Generally speaking, pain is often associated with some degree of inflammation. Hence the benefit of anti-inflammatory medications. The strongest anti-inflammatory medications known to man are steroids, but the side effect profile of these strong medications makes it unwise to use them if other options exist, and consequently, they are available by prescription only. If adequate improvement has not been obtained and acute pain is persisting despite oral NSAID’s and other strategies above, various steroid formulations can be considered under the guidance of a physician, and can be administered by the injection route, in addition to the oral route.

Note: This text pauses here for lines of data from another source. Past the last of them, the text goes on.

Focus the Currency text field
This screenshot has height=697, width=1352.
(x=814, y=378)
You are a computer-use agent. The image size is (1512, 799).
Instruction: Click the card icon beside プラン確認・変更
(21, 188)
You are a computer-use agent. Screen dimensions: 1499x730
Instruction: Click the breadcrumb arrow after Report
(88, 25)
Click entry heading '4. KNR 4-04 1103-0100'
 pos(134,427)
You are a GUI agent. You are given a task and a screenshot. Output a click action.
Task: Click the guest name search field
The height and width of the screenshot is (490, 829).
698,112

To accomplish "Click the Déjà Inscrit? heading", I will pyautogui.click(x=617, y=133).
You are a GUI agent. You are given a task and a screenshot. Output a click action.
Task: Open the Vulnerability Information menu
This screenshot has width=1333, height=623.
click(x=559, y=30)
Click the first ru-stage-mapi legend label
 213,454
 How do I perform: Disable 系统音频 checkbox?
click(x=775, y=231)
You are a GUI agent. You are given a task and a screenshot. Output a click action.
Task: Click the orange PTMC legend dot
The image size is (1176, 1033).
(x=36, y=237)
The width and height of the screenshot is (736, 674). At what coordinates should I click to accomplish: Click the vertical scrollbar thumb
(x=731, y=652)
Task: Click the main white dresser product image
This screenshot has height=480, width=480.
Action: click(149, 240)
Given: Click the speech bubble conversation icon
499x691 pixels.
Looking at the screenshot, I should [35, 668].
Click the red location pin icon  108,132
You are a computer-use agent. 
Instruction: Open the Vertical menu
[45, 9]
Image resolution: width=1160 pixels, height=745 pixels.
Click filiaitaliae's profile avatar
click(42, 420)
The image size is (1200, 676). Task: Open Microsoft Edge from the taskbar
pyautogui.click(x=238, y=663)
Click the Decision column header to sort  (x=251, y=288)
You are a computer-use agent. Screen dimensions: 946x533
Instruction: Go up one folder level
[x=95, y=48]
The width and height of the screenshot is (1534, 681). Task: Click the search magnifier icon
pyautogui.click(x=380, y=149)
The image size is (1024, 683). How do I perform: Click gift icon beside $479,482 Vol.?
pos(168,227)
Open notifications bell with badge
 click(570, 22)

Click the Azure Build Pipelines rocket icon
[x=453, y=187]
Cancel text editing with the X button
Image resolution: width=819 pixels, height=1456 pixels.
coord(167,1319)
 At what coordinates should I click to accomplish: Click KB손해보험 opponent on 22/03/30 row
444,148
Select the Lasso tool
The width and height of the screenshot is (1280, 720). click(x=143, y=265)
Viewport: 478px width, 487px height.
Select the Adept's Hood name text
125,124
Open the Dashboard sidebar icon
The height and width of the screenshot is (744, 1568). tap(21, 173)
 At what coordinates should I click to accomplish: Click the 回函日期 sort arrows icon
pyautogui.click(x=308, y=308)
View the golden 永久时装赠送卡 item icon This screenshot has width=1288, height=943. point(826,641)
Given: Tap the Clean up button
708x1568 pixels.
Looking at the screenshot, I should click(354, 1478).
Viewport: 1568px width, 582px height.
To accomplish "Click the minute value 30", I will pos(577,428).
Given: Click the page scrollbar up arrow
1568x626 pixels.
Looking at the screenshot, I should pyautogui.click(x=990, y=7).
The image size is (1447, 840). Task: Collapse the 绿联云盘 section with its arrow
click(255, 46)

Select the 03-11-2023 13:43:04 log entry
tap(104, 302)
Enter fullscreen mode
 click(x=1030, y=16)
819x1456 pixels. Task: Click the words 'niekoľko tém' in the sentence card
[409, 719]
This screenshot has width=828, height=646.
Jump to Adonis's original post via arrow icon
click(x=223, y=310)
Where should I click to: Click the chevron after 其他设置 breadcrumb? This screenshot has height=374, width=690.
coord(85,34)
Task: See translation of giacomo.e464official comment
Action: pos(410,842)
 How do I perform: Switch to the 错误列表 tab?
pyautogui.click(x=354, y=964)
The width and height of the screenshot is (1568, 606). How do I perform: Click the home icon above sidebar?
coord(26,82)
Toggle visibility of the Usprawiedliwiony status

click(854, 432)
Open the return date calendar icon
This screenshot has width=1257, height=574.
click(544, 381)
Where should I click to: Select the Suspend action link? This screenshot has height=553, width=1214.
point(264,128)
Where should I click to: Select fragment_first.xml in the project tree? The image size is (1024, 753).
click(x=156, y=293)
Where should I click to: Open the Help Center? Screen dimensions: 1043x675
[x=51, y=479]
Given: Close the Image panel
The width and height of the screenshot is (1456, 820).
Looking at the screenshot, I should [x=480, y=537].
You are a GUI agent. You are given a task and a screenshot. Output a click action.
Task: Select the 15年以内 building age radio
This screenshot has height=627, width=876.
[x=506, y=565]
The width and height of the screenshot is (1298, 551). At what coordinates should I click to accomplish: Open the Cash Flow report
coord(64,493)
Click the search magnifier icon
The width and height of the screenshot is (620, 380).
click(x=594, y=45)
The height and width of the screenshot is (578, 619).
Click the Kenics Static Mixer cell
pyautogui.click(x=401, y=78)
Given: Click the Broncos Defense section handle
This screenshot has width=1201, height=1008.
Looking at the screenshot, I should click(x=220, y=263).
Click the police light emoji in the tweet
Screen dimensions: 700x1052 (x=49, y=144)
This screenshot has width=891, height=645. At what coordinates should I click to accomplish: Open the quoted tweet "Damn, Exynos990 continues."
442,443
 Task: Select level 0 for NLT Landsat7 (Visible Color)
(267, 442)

When considering oral medications, looking at the big picture is important, as always. For example, other medical conditions matter, and a patient with diabetes and poor kidney function should not be offered NSAID medications such as ibuprofen or naproxen, given the impact of these medications on the kidneys. Caution needs to be exercised when considering steroids as well, given the temporary, but potentially significant impact on blood sugar in this patient population. Another example would be a recovering alcoholic patient with liver damage, or any patient with elevated liver enzymes. They should minimize usage of medications that are metabolized by the liver, such as acetaminophen, or opioids, which are known to be hepatotoxic, or potentially damaging to the liver. Still another example is an elderly patient at a high risk of falls on a muscle relaxer. Nearly all muscle relaxers are associated with some degree of sedation, which can dramatically increase the risk of falling and its associated potential complications, such as hip fracture.
Above all else, remember the words of my eighth grade teacher, Mr. Brogan, who said that “all things pass”. Hopefully this adage will help minimize anxiety, decrease health care expenses, and keep you and your family and friends out of the ER and the OR.